------ Provided records
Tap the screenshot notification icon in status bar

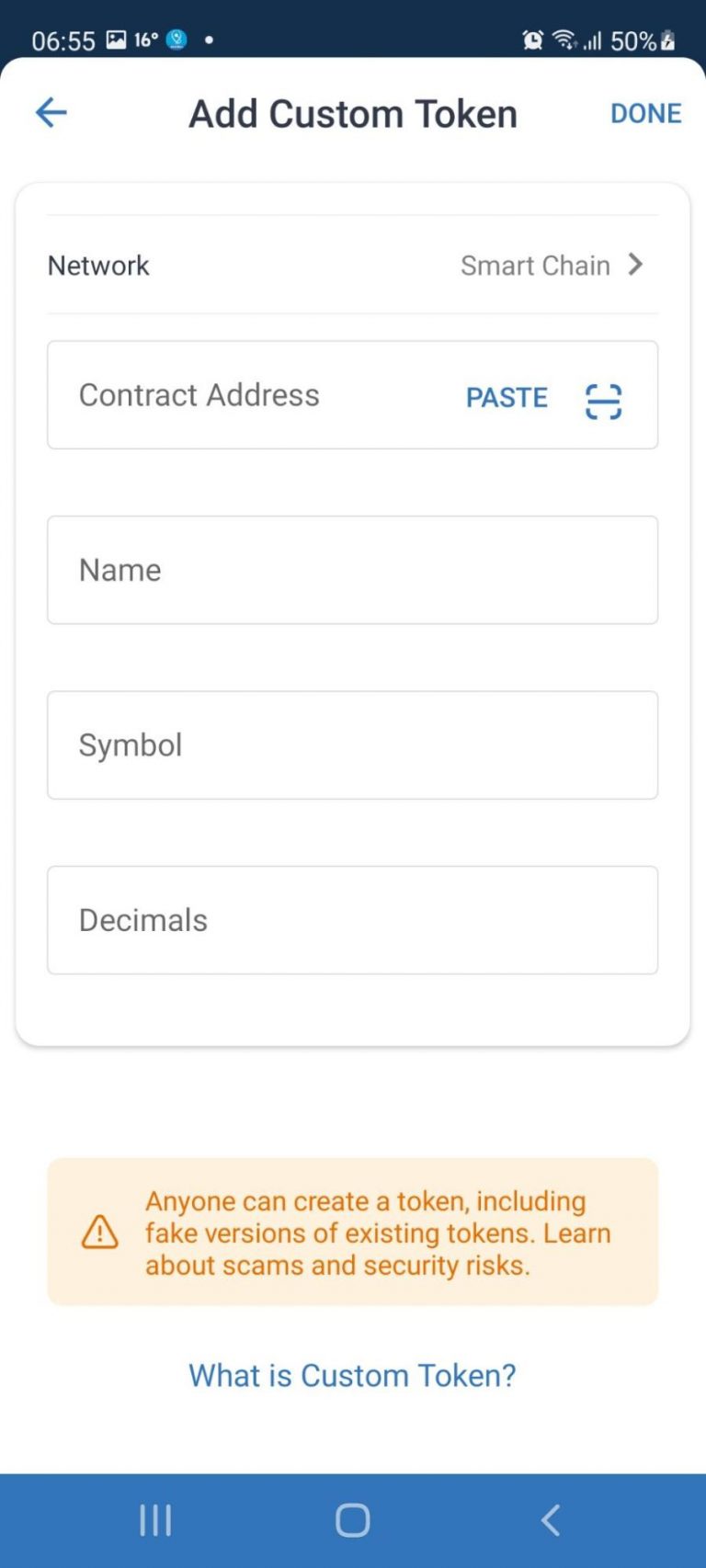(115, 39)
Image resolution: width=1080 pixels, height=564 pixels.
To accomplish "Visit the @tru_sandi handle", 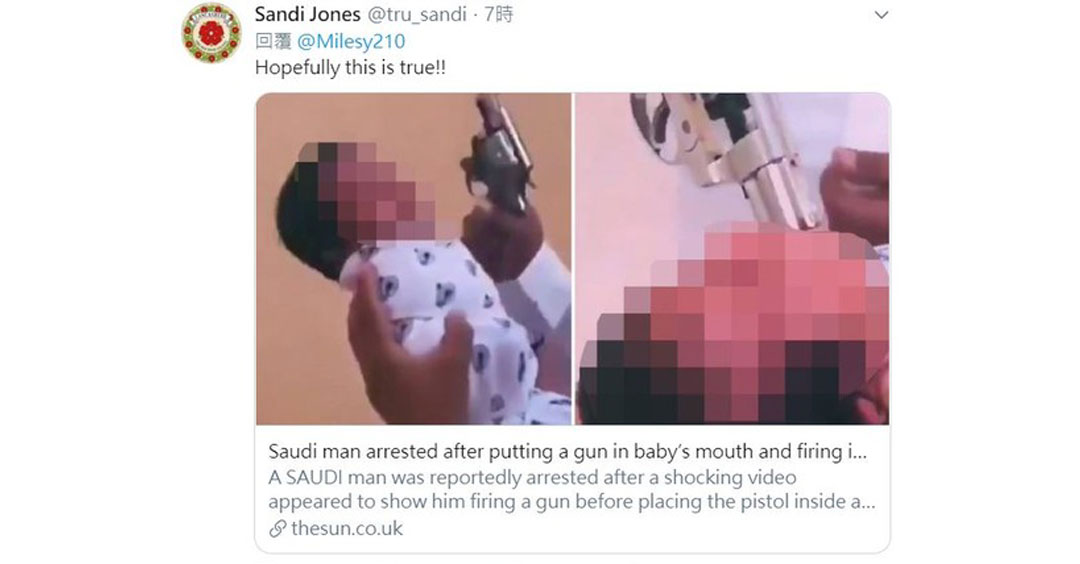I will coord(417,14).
------------
------ Provided records
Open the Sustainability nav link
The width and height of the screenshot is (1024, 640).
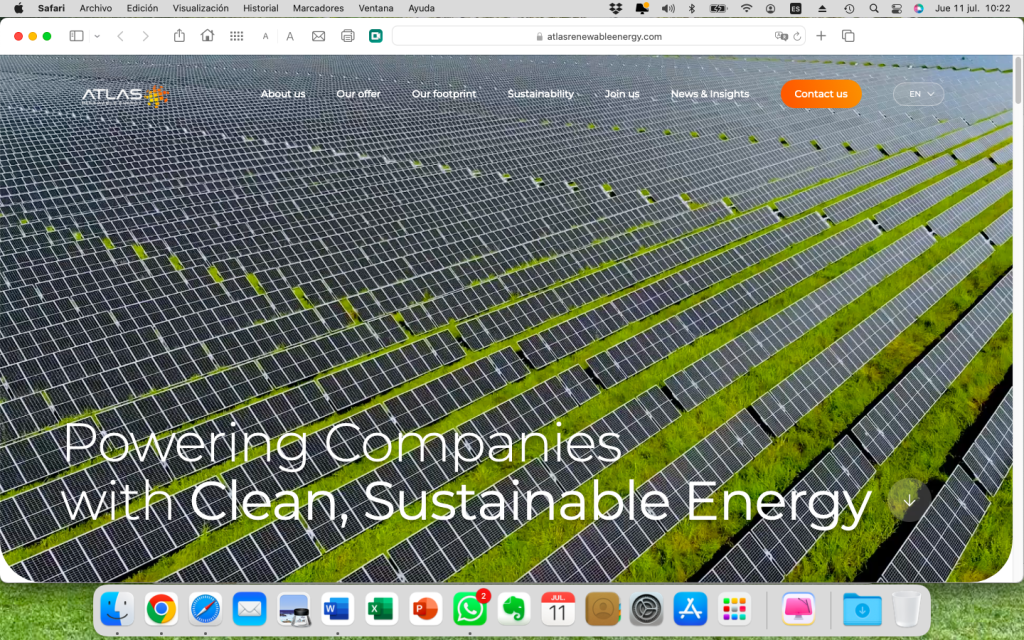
------------
• _Work to be completed_
Scan the material above for the string "width". Copy each line that holds it.

• _Solution_
Image resolution: width=1080 pixels, height=564 pixels.
The width and height of the screenshot is (1024, 640).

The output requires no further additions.